In the course of the past year, it has become clear that Russia’s role in the global economy is not quite as insignificant as it appeared. With a single hand gesture, the Kremlin can topple not just the energy markets, but many others as well, including food, fertilizer, metals, industrial gases and rare earths.
And when it comes to Communist China, any attempt to disconnect the Chinese cars from the global train risks turning into an act of suicide. This is because for decades the West pumped Communist China full of money, technologies and equipment for manufacturing everything that the West itself found insufficiently profitable or too polluting.

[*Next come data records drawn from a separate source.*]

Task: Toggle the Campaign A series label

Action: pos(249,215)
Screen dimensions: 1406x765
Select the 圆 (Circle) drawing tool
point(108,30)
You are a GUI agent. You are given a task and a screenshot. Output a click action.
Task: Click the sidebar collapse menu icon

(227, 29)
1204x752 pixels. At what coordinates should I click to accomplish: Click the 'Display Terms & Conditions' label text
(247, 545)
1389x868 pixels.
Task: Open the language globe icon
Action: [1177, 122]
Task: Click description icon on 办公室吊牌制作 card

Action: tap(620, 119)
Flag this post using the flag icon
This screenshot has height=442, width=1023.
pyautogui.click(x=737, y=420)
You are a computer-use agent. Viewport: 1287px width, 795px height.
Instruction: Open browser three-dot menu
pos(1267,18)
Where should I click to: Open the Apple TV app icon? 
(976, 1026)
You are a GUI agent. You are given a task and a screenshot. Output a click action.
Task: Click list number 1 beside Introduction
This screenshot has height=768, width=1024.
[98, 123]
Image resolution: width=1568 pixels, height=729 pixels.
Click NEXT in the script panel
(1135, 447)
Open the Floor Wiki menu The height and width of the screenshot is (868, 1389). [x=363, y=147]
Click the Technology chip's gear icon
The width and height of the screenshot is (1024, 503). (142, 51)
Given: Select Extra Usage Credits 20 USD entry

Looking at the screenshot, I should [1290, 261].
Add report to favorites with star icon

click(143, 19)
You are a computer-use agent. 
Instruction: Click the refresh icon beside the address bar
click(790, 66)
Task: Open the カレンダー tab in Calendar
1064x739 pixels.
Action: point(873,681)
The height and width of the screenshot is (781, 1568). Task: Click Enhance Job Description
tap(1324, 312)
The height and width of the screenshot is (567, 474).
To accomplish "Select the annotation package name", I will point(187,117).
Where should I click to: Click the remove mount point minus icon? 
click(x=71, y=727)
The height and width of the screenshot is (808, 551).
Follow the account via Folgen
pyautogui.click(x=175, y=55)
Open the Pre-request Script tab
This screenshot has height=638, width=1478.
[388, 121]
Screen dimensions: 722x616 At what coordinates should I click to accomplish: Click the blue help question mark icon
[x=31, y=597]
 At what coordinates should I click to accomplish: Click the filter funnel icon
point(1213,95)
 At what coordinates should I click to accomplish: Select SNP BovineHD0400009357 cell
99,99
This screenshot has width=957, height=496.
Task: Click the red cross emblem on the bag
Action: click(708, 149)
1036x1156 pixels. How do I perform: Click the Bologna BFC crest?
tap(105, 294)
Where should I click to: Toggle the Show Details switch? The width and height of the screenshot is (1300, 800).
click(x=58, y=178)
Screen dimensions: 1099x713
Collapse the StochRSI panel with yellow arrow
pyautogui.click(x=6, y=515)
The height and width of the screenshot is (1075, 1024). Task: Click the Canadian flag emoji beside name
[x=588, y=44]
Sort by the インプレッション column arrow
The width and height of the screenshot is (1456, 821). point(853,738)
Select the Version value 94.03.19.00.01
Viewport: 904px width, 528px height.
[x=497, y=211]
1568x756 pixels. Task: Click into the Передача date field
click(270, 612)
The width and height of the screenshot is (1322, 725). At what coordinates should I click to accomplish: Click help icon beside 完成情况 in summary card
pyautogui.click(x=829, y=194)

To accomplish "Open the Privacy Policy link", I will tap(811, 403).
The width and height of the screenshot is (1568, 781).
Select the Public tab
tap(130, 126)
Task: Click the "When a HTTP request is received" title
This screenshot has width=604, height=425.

And now the West, awakened as if from a bad dream, suddenly decides to return to the conditions that obtained during the 1950s and 1960s, without energy and metals from Russia and without rare earths or industrial production from Communist China. The current Davos is interesting to observe: here we gave Western captains of industry realistically considering the possibility of surviving without all that and suddenly realizing that there is a number of product and commodity positions which they will not be able to replace—not now, not ever.
There is another very significant factor that worries Western business even more than political and even military mayhem, and that is the rapidly shrinking labor market. All of a sudden, it is turning out that technical competence is far more important in this brave new world than diversity, brimming buckets of genders or even colorful feathers sticking out of one’s derriere. The West, which for several generations now has been pushing key technical personnel out to Southwest Asia, now has no idea how to get it to come back and is entirely unsure that this is even possible.
Here is a simple example: some time ago the Chinese concern FAW lured away Rolls Royce’s leading engineers and specialists, and also their head designer. Now the Chinese have not just modern technologies but also excellent design, and the Chinese are not the least bit shy about paying these people salaries that Western business can no longer afford. And since they cannot afford to compete on salary, inevitably at some point smiling Chinese entrepreneurs with suitcases of money will show up and scoop up any remaining high-technology. This is how the West lost Volvo and Lotus and a whole pile of other leading companies.
In spite of the looming recession thing, 60% of managers do not plan to lay off workers, and 80% do not plan to cut compensation: they are holding on to their technical personnel. Nevertheless, their outflow this year is expected to be quite high. “Power remains in the hands of employees who have the necessary skills,” said Bob Moritz.